Ever since working with WebRTC, I have dreaded browser upgrades. Usually something breaks. Yes, you can test with upcoming versions of Chrome (Beta and Canary) and Firefox (Developer and Nightly).I also strongly recommend to have automated tests running in those versions like we do for adapter.js. You probably also want to have some tests covering basic networking scenarios like “UDP is blocked”. Also, always prioritise reading the release notes which are posted to the discuss-webrtc mailing list.

And yet, you will run into issues when you WebRTC on a day-to-day basis. And your users will run into the same issues. I saw it happen too often in the past. In January 2015, a Chrome upgrade broke a DTLS handshake with Bouncycastle. In March 2015, a Firefox upgrade broke interoperability with native Android and iOS apps of several vendors. In December 2015 we saw an increase in ICE failures. January 2016: video desync. More recently, Firefox 47 broke TURN/TCP on Linux. Updates are not always bad though, Chrome 52 improved the Jitter buffer considerably.

The key thing to understand is the browser release cycle. To make things more fun, the Chrome and Firefox release cycles differ significantly. Lets look at Firefox first, with data I gathered in the last weeks from appear.in:

Firefox 48 slowly rolled out during August 2016. Which was great news because it added ICE restarts (well, mostly…) and we saw that behaviour rolling out in production. As the illustration shows it takes more than a month for the roll out and we still have 20% of users on Firefox 47.

Chrome is very different in this respect. I happened to start gathering full productions stats just when Chrome 52 started rolling out at the end of June:

During the first phase there is a roll-out of the new version to roughly ten percent of the calls. This is done for a week. The next week there is a roll-out to about 15 percent. During this phase, there is a chance to fix critical issues. This is followed by an increase to 30% for a short while and then the usage quickly jumps to 75% and then 90%. If you only notice your bug at this point… good luck!

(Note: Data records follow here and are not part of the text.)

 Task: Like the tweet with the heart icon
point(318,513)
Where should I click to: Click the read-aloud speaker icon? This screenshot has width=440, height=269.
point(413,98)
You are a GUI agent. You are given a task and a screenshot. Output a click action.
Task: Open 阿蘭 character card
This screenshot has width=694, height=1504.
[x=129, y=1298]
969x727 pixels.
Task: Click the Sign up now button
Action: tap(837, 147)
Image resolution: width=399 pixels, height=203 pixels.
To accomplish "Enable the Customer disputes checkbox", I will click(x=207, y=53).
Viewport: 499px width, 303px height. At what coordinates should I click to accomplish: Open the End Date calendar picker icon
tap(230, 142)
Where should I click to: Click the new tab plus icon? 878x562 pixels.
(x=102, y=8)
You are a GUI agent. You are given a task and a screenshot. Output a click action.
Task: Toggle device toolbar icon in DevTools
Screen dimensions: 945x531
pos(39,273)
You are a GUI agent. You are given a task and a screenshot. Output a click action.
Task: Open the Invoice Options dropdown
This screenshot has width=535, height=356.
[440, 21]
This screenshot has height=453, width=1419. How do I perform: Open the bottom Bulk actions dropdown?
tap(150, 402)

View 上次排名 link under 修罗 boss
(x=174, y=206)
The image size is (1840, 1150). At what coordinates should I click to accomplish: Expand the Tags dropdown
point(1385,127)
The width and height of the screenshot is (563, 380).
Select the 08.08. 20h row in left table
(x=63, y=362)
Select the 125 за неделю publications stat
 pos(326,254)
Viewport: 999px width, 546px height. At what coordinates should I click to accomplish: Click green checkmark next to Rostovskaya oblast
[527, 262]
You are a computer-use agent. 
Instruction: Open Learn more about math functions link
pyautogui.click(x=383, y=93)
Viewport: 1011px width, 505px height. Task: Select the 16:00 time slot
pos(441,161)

Now Chrome 53 we start to see similar behaviour right now. And so far, nothing broke!

What do we not see here? The beta and canary versions. Where it is still possible to fix minor issues. On September 1st, when Chrome 53 started rolling out this looked as follows:

percentage | browsermajorversion 
— — —-- — + — — — — — — — — — — -
4.0% | 51
92.0% | 52
4.3% | 53
0.083% | 54
0.056% | 55

Lets say you have a bug which affects one in 250 sessions. If you look at daily numbers you need a significant number of occurences to be able to spot the bug, say 50. And one in thousand calls happens on Canary. So you need to run a call volume of 50 * 250 * 1000 or 12.5 million daily sessions to spot 50 instances of the bug in Canary. Aggregating over a longer time such as a week increases your chance to spot trends but lowers your reaction time. And keep in mind that your service might have a different usage pattern during the week than during the weekend.

It is quite possible to catch issues in these upcoming browser versions. This issue is a great example of a bug caught by an engineering manager dogfooding her product!